The Bill & Melinda Gates Foundation showed its enthusiasm for the concept with a $24.2 million grant to Opportunity. Today, MicroEnsure is its own company and serves over 65 million people.

 
 
 
 

Frontier of Practice —


WHO

One of the oldest and largest faith-based international humanitarian nonprofit organizations focused on microfinance, livelihood enhancement, and access to education for those living in poverty worldwide.


WHAT

Creating a culture of relentless innovation that has multiplied effective solutions, reaching millions of the world’s poorest people.


WHY

Innovation is not only about solving problems but also about dramatically multiplying existing solutions so that they reach more people.


HOW

Opportunity International identifies ideas and activities that are working in the lives of those living in poverty and builds on and extends the reach of those solutions through local partners.

 
 
 

Building on Success

Notably, for Tandon, innovation is not only about solving problems. It’s also about building on existing successes. “My MBA taught me to solve problems,” he says. “My education in the streets and slums of the world has taught me to capitalize on solutions, to do more of what works.”

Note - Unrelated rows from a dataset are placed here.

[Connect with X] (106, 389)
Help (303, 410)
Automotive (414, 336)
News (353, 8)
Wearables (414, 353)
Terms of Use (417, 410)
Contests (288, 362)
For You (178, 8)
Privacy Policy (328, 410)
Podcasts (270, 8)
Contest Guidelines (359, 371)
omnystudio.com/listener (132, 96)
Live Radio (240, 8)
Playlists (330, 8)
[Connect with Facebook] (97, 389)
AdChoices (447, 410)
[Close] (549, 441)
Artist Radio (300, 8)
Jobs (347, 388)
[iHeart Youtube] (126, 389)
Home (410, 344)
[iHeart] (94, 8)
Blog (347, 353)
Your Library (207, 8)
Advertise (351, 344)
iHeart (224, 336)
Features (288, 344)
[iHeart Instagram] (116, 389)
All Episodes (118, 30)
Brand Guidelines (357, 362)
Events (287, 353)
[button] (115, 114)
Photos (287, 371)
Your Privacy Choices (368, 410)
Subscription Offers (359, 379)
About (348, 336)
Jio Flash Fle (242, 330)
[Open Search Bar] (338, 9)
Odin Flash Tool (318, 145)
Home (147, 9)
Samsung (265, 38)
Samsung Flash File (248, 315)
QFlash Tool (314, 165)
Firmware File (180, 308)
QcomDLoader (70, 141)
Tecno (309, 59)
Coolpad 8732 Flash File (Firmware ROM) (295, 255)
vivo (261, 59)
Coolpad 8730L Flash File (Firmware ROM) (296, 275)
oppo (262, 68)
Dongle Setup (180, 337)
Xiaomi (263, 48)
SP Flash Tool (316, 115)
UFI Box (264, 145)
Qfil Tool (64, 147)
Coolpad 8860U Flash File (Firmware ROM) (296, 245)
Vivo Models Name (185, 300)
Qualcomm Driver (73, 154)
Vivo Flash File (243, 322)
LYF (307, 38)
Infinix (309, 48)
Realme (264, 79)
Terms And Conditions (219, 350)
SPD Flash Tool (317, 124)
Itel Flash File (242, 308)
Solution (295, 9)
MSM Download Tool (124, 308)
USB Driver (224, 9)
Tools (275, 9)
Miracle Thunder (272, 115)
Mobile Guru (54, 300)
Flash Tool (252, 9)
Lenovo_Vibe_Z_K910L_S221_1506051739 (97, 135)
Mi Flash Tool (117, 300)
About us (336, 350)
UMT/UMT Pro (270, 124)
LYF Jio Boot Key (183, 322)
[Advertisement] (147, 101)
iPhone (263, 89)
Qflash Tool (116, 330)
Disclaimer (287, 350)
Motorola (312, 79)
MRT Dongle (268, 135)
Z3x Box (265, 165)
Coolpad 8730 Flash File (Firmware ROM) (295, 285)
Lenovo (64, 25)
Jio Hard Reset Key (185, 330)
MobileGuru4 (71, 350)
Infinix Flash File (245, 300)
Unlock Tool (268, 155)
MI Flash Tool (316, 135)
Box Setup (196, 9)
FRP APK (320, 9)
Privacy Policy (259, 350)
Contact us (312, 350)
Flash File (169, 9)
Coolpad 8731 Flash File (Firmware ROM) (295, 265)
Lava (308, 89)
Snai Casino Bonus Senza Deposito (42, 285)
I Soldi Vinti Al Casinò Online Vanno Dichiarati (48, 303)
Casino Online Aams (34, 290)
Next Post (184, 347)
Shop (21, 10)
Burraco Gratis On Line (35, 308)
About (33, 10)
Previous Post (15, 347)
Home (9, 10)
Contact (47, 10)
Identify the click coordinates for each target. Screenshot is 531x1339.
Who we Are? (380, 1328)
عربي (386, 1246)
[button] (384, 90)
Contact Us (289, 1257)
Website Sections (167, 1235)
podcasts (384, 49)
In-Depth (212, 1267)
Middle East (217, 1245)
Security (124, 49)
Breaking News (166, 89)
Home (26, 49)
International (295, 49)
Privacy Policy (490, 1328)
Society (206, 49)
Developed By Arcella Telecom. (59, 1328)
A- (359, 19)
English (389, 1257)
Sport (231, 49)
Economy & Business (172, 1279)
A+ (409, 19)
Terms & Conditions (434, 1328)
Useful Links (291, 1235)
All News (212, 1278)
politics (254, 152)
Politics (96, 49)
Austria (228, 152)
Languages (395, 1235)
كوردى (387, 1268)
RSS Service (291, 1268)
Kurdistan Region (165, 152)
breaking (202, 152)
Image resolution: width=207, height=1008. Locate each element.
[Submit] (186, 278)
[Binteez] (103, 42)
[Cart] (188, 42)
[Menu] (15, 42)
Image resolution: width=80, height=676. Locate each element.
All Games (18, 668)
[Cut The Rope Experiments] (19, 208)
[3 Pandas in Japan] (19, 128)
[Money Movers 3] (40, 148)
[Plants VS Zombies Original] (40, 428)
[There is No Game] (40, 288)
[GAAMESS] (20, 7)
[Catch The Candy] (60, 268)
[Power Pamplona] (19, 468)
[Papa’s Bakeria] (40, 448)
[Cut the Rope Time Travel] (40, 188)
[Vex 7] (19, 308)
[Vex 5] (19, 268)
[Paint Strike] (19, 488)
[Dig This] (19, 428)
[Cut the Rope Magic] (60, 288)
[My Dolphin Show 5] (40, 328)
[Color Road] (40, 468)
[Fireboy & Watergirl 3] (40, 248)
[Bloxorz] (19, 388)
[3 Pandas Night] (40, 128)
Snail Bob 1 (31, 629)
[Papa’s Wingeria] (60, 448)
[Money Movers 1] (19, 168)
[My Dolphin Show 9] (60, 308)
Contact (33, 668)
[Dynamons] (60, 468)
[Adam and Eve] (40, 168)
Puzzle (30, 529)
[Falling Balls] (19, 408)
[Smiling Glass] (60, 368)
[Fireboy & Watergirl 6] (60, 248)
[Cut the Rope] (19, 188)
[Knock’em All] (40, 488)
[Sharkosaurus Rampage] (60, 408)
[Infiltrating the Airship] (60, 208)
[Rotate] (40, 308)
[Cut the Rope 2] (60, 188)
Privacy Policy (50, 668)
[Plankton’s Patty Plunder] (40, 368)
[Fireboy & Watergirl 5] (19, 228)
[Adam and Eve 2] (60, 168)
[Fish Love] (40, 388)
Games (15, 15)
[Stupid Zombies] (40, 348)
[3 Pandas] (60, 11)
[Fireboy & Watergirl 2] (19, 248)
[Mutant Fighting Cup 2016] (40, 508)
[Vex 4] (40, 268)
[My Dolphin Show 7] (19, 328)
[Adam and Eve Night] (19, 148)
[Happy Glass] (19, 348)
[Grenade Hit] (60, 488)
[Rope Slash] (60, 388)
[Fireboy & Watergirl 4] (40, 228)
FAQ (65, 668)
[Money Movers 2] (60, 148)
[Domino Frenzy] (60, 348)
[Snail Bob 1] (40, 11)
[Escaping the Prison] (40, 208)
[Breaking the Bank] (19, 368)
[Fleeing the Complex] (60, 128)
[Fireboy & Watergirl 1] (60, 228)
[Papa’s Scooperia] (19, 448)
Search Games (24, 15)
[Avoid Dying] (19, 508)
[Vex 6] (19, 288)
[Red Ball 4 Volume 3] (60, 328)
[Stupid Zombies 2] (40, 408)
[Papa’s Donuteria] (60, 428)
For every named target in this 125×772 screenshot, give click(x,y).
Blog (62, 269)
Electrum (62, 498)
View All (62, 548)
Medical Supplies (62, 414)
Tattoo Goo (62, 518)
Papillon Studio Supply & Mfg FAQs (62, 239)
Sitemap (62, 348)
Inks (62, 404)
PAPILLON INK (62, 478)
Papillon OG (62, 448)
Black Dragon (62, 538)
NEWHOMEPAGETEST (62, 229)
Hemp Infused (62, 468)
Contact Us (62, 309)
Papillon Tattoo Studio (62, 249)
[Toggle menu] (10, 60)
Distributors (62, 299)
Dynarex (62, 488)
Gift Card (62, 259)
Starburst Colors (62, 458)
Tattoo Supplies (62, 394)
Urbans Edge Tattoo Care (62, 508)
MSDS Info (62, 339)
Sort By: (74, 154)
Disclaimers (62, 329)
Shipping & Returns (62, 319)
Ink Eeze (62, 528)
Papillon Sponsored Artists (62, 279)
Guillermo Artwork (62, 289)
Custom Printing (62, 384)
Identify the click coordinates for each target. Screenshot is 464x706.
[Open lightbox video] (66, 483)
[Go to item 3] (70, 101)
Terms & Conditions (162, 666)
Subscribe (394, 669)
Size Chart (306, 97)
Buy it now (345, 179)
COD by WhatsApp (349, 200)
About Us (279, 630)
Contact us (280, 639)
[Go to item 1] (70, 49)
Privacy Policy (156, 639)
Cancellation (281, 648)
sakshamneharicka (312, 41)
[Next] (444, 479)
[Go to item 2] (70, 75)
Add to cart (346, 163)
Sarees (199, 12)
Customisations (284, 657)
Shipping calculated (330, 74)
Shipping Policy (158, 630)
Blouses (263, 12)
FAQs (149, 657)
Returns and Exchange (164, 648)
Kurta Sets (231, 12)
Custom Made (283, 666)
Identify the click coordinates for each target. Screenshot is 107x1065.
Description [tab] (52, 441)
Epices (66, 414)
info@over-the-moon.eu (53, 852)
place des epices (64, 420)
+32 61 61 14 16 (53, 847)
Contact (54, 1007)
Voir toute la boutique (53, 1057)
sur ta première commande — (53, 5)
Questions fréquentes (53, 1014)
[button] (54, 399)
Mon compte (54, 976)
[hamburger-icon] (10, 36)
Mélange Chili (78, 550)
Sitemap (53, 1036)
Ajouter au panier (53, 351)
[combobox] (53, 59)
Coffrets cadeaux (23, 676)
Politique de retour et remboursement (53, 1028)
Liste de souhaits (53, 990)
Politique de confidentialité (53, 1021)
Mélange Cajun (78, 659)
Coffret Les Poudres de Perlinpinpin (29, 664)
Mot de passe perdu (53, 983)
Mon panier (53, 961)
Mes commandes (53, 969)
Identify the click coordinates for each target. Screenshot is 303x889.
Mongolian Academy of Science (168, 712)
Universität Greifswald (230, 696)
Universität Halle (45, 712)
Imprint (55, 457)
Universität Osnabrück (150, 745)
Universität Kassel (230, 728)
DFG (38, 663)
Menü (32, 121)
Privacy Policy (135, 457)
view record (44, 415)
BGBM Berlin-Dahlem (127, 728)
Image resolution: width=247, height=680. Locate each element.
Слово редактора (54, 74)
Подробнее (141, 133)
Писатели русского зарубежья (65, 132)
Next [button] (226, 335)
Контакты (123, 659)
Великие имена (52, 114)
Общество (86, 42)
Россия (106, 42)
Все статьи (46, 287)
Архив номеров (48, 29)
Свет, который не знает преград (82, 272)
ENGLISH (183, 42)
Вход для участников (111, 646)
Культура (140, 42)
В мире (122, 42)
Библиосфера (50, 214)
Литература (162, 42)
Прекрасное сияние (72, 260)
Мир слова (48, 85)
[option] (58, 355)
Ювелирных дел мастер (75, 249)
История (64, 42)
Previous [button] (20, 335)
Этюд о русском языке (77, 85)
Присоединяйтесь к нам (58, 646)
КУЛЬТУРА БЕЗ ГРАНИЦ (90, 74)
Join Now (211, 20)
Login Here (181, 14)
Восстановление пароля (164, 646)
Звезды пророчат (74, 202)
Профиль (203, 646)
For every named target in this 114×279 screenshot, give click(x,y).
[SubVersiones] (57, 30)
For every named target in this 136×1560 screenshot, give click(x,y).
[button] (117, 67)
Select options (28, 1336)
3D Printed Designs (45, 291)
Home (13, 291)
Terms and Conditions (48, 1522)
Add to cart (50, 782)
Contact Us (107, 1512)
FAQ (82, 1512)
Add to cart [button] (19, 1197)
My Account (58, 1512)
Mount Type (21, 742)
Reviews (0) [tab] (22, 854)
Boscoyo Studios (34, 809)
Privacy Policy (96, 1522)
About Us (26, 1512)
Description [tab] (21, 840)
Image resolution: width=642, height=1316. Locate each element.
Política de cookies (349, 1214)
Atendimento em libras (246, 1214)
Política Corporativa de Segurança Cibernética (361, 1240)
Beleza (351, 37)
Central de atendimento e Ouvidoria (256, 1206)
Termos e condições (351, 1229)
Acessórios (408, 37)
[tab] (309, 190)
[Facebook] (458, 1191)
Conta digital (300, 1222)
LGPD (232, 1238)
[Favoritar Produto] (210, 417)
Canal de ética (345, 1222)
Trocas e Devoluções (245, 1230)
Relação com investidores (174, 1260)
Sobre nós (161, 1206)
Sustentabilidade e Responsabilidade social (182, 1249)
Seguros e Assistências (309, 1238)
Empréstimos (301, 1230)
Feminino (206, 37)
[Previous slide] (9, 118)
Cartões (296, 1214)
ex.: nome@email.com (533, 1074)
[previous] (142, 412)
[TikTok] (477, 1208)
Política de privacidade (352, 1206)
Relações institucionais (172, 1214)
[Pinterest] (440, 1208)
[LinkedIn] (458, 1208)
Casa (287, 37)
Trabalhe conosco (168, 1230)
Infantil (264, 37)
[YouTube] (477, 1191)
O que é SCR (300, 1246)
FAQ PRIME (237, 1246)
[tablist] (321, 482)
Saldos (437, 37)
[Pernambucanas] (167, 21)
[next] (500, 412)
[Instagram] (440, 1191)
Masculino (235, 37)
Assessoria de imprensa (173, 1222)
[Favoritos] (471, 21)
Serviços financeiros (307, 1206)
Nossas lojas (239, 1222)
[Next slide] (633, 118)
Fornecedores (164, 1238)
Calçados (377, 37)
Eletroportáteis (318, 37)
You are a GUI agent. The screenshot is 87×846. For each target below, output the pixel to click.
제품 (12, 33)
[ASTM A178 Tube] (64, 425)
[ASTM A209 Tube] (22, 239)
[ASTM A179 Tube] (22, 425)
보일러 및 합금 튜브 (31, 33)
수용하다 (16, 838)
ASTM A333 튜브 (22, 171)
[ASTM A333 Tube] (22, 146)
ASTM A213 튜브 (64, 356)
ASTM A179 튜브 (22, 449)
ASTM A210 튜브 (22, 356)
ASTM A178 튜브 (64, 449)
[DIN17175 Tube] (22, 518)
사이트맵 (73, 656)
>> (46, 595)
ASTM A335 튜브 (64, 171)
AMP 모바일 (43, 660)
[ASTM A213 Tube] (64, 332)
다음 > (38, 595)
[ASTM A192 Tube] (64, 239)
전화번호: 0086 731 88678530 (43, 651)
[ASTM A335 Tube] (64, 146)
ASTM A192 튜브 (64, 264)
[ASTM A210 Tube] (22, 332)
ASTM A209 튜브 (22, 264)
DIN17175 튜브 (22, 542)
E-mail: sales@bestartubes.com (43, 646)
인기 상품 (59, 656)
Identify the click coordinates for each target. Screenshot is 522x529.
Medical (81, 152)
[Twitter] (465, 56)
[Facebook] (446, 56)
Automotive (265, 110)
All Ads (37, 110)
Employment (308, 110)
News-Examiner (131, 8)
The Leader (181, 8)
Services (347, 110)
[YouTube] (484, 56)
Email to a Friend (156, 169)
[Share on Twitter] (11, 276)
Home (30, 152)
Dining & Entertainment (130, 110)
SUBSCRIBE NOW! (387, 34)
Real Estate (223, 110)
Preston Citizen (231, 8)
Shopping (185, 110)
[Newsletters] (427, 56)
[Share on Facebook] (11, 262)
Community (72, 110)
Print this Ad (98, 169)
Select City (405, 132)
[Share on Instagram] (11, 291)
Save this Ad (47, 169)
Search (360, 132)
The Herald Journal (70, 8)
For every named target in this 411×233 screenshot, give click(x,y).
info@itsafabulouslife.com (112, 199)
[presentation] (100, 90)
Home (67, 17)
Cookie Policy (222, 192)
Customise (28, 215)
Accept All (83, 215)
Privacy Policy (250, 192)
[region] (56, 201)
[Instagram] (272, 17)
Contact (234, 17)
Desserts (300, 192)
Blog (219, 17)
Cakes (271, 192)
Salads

Don’t ask the people you serve what their problems are, he explains. Instead, “identify those solutions that are working for them and then pour gas on those fires. Outsiders trying to serve materially poor people must focus on their successes, assets, and giftedness, not merely their needs.

“It’s about tapping into their strengths and then adding what is missing.”

Innovation Spurred by Neighbor Love

Opportunity’s passion for innovation springs from its commitment to building better systems that work for the poor. Tandon says that the Good Samaritan story has been foundational for the organization’s DNA: “We believe we are called to very practically demonstrate love of neighbor.”

The Good Samaritan parable, he continues, has compelled Opportunity toward a dual purpose: getting the wounded traveler back on his feet and repairing the road itself.